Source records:
_ _ _ _ _ _ _

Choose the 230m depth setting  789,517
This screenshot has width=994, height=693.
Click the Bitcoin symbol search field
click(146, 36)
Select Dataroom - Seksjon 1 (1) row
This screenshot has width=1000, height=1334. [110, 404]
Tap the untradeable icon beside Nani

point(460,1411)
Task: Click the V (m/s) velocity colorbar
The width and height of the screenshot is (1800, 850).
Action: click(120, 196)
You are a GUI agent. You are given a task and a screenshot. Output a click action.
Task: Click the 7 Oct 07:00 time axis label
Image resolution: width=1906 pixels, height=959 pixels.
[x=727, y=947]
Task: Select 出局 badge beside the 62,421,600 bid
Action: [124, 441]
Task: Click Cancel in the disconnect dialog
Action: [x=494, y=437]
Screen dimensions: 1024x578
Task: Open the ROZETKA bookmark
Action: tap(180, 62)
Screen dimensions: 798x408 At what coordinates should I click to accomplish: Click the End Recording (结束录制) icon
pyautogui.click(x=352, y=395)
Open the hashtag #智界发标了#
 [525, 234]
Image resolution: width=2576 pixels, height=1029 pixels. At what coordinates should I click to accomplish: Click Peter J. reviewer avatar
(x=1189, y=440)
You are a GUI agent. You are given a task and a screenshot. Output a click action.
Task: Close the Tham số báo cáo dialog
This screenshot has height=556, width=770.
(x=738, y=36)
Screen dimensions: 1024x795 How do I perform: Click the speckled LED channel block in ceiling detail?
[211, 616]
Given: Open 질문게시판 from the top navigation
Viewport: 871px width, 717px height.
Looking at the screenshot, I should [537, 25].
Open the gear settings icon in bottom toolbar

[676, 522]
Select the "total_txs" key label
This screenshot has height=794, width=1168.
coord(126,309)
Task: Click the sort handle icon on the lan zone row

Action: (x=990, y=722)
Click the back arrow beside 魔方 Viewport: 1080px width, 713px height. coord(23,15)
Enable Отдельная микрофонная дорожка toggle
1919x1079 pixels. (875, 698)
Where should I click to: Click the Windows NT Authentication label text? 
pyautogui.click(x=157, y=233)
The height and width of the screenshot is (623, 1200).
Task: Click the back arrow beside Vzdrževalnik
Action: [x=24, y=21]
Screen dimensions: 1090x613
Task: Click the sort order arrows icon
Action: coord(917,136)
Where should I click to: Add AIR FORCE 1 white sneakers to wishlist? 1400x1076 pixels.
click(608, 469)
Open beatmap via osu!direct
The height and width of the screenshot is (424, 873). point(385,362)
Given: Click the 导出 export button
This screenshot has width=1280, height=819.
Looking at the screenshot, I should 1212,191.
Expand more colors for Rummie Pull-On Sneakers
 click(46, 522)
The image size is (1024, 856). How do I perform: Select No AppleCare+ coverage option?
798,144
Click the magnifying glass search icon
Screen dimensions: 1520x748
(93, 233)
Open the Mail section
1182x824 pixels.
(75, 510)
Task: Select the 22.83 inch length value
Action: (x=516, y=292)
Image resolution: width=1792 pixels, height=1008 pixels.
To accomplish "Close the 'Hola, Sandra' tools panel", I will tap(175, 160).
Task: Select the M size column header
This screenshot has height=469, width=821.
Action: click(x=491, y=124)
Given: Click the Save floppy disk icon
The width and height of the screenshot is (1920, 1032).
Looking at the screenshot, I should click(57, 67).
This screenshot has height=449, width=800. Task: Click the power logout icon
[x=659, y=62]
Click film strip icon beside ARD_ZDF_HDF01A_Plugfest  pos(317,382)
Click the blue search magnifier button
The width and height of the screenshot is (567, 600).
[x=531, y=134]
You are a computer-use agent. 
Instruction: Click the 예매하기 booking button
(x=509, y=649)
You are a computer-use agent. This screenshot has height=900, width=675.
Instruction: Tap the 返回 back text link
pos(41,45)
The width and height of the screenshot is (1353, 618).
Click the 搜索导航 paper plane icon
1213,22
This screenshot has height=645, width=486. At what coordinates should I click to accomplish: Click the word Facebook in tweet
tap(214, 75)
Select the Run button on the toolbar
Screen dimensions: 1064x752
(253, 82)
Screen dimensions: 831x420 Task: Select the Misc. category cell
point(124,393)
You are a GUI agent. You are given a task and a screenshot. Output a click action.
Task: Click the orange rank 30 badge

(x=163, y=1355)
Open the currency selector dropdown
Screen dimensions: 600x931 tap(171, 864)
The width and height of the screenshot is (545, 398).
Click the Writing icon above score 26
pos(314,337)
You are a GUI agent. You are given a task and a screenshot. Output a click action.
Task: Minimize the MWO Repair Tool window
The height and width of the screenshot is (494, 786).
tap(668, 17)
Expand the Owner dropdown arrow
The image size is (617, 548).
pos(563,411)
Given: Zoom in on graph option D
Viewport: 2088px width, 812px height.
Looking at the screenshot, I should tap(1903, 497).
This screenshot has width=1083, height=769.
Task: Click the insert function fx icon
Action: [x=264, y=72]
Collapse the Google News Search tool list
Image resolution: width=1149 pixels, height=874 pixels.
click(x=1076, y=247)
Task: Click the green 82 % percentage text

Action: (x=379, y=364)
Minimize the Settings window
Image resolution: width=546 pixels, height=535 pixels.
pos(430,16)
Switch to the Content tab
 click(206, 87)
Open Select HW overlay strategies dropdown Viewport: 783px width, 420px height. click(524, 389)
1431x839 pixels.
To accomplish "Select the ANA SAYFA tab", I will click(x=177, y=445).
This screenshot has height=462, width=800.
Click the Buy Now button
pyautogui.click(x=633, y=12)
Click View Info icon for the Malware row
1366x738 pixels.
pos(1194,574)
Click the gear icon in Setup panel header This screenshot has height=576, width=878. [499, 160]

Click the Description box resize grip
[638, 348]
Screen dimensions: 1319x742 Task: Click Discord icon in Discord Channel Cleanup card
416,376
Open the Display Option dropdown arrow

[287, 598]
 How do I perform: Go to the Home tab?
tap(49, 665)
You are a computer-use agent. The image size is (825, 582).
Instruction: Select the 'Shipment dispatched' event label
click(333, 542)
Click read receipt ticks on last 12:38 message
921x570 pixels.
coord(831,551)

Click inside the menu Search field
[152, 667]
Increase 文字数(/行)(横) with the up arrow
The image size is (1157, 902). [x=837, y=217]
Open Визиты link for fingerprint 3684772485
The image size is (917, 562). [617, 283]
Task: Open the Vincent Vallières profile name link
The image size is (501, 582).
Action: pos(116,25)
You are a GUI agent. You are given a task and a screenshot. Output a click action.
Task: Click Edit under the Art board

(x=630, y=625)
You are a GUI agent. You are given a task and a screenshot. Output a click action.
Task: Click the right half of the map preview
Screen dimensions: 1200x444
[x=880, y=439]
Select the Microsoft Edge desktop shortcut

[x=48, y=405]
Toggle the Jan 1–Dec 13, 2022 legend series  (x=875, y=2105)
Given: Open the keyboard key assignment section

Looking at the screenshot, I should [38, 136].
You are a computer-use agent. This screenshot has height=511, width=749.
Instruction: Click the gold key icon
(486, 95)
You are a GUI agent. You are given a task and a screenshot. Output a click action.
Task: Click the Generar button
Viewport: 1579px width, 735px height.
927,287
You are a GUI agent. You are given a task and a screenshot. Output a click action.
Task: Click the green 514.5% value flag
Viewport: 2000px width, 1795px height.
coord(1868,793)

_ _ _ _ _ _ _

[TASK TO CARRY OUT] Whenever a line in the records contains the word "Close", copy that line.

[SOLUTION BELOW]
Task: Close the Tham số báo cáo dialog
To accomplish "Close the 'Hola, Sandra' tools panel", I will tap(175, 160).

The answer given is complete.